Rewrite the stretch of the listing from the line containing "The height and" through the line containing "point(87,384)", swapping "closing line" for "sign-off line" and changing nothing else. Leave the pictures out of your answer.

**Data provided:**
________________

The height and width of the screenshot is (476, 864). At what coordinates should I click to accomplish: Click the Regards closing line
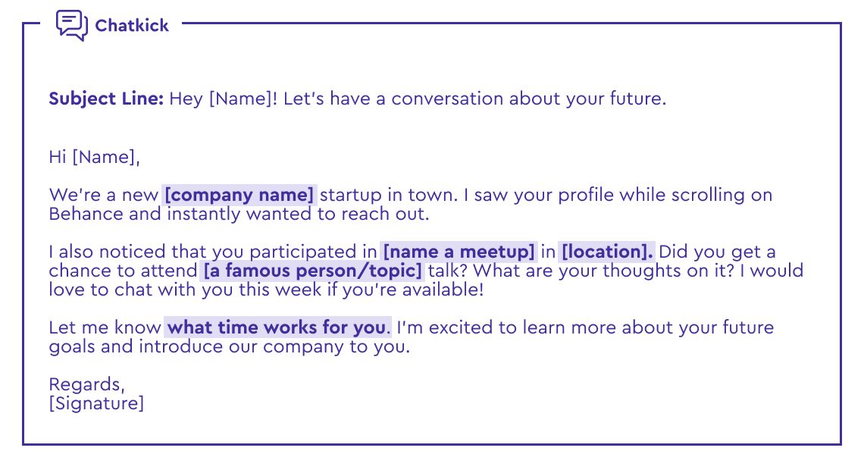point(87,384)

________________

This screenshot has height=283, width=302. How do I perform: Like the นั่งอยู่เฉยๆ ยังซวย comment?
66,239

________________

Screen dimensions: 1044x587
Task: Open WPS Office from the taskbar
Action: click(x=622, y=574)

________________

**Written solution:**
The height and width of the screenshot is (476, 864). At what coordinates should I click to accomplish: Click the Regards sign-off line
point(87,384)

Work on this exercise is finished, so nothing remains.